Data privacy issues arise when an organization collects information and processes it in a way that violates individuals’ rights. Examples of this include unauthorized access, disclosure, or use of personal information that has been collected without consent, violation of an individual’s right to be forgotten, and unintentional loss or destruction of personal data.
In a world where we live in a digital economy, businesses are accumulating and processing a massive amount of personal customer or user information. As such, it is critical that they are transparent with their customers or users and uphold their privacy policies to avoid legal challenges and reputational damage in the wake of a data breach.
Student data privacy is also an issue for many schools as they shift from paper records to more tech-dependent systems that track attendance, performance, and assessment.

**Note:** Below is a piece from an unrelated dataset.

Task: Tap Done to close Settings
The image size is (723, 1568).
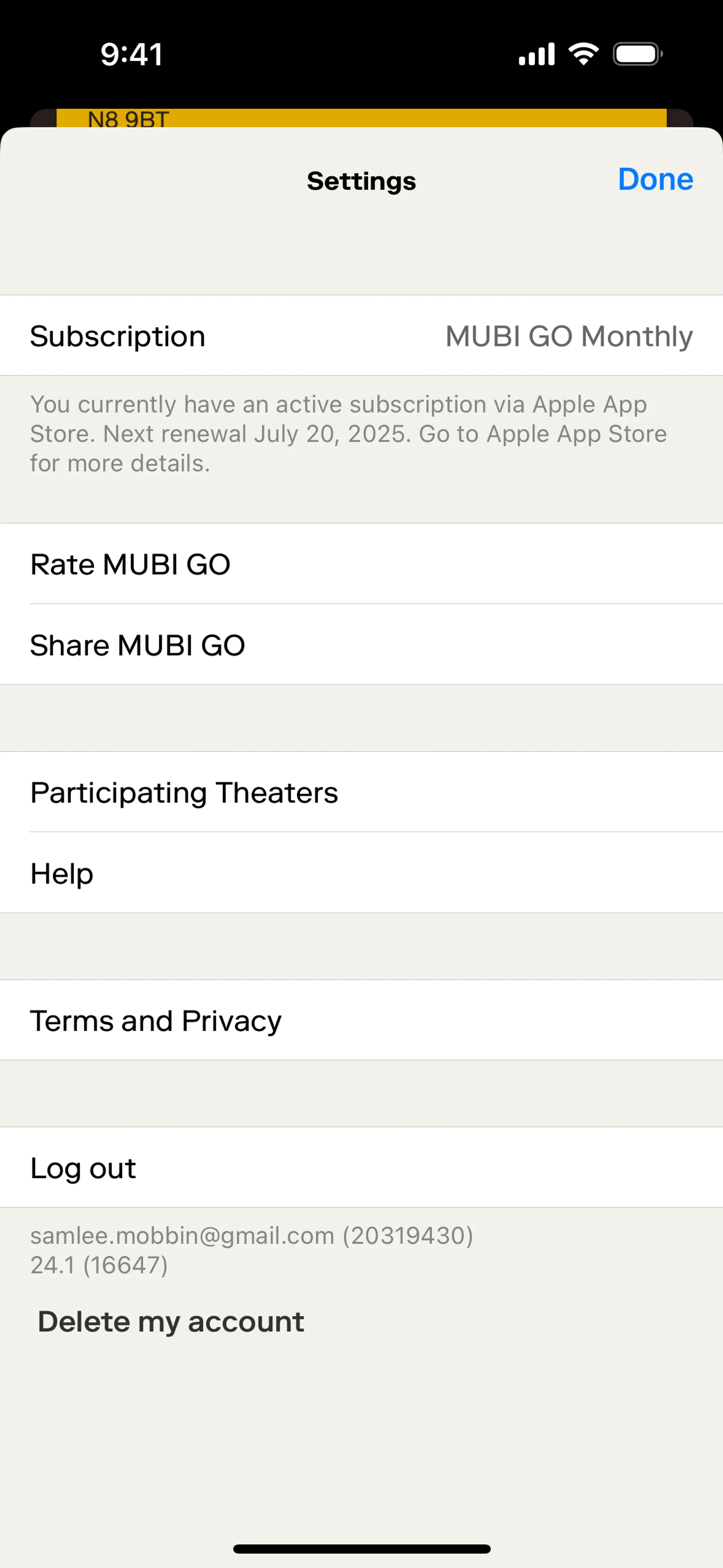Action: (655, 180)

This increase in data collection and storage requires universities to comply with regulations set by the Family Educational Rights and Privacy Act (FERPA), Health Insurance Portability and Accountability Act (HIPAA), and California Consumer Privacy Act (CCPA) among others.

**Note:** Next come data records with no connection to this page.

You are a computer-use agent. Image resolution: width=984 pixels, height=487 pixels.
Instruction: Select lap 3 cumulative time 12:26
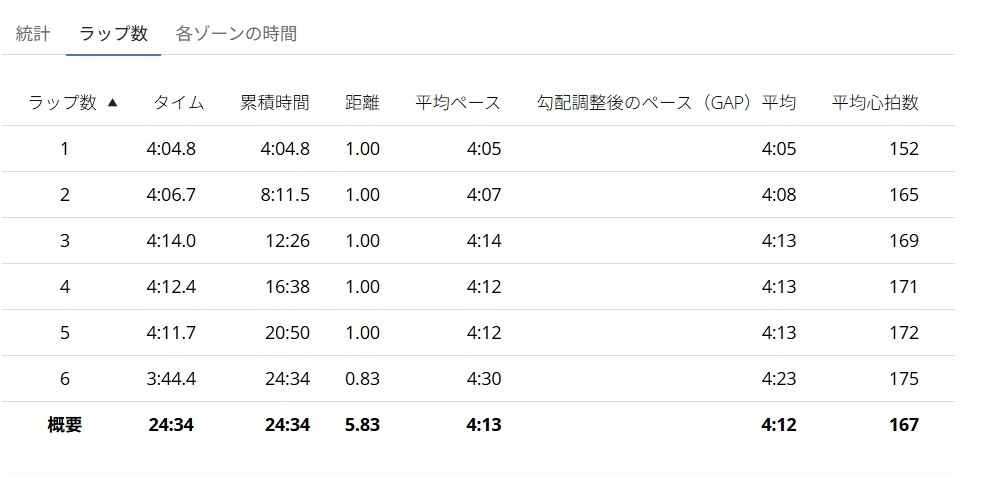289,241
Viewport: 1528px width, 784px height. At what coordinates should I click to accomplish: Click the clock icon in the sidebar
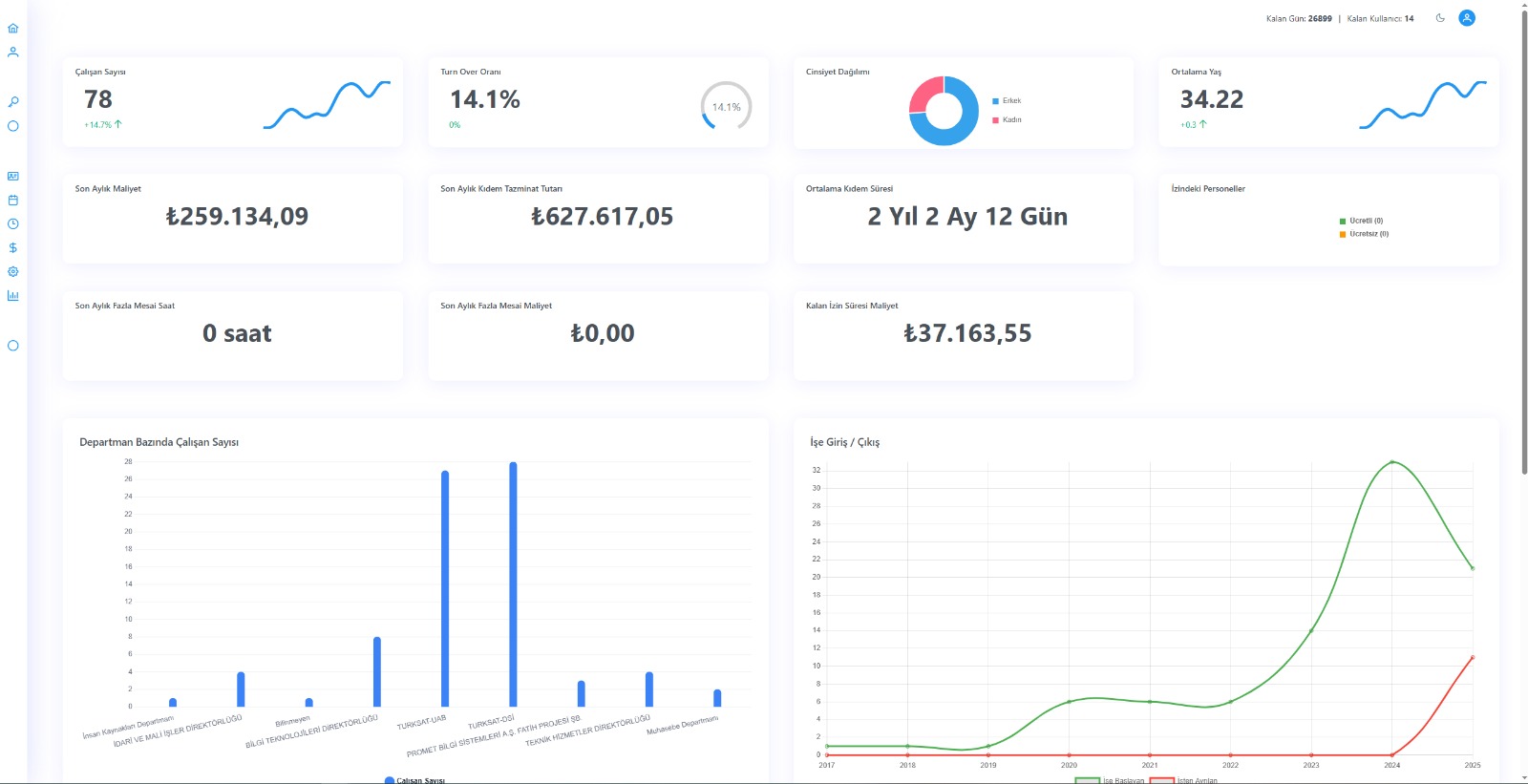(12, 224)
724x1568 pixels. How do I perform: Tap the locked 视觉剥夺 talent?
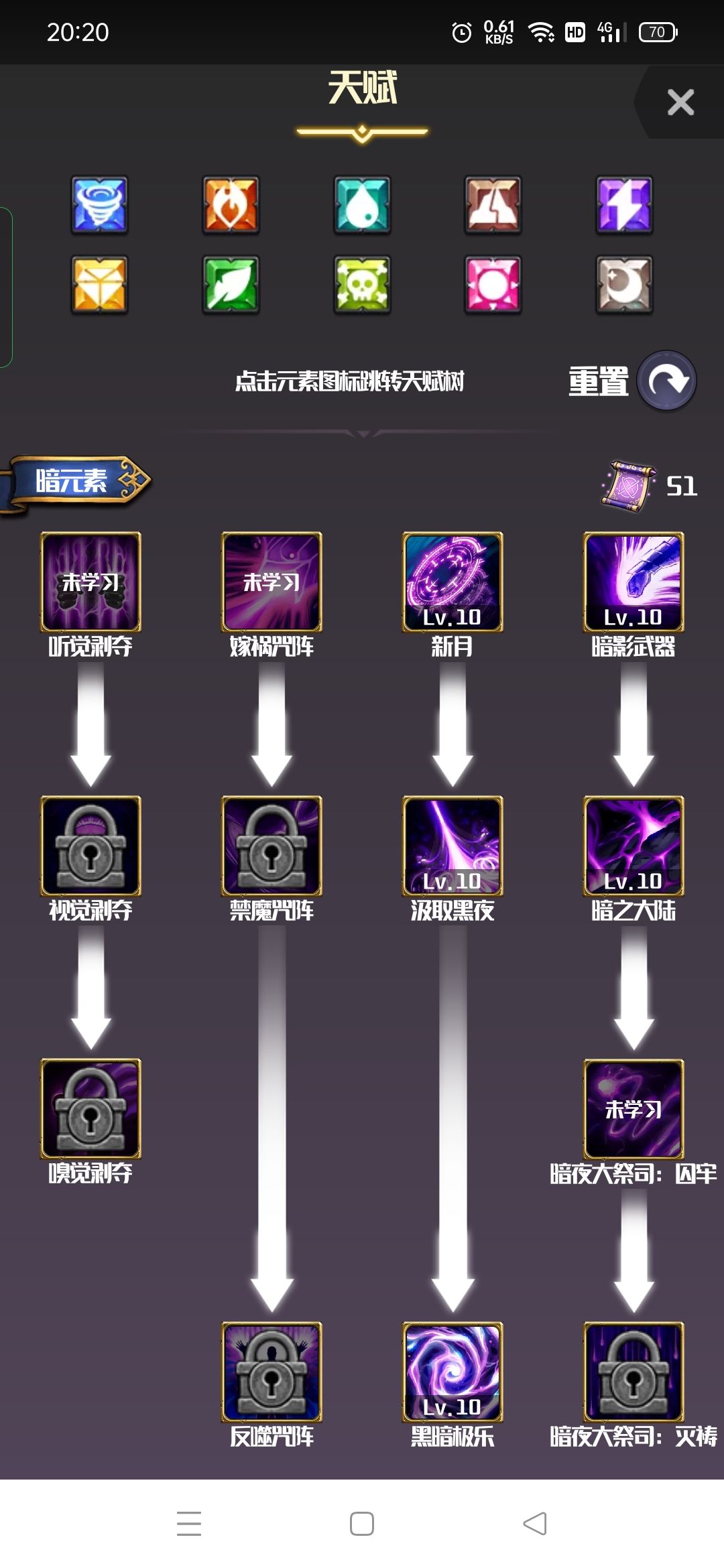coord(90,846)
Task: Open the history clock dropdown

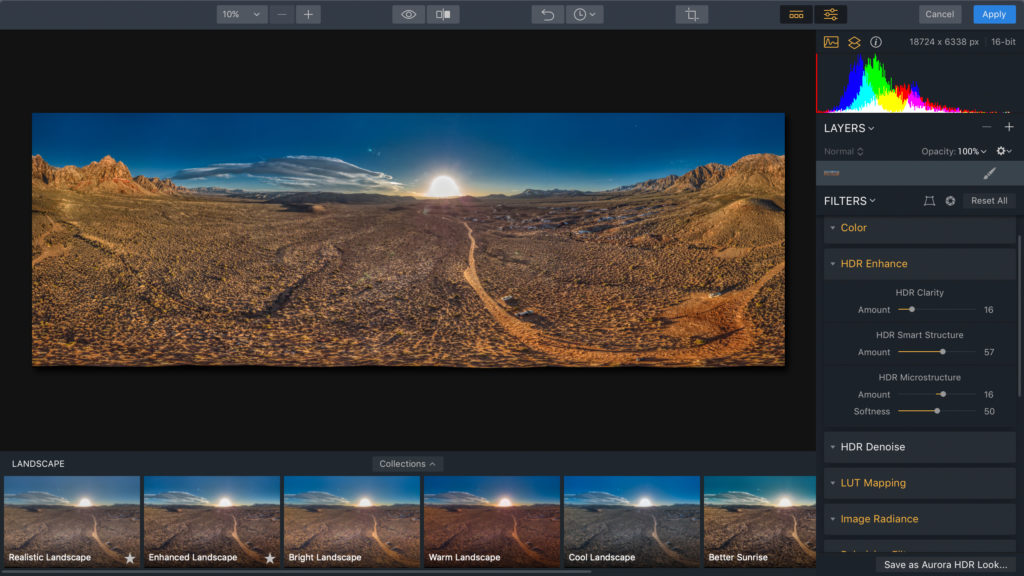Action: pos(584,14)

This includes maintaining strict security measures like encryption which converts sensitive information into scrambled text that is only decipherable by authorized individuals and continuous data protection which combines backups of a dataset into one file, allowing it to be retrieved from any point in time in case of a breach. Another important practice is data minimization which ensures that organizations only collect the personal information that they need for a specified purpose and that they do not continue to process it beyond what is necessary.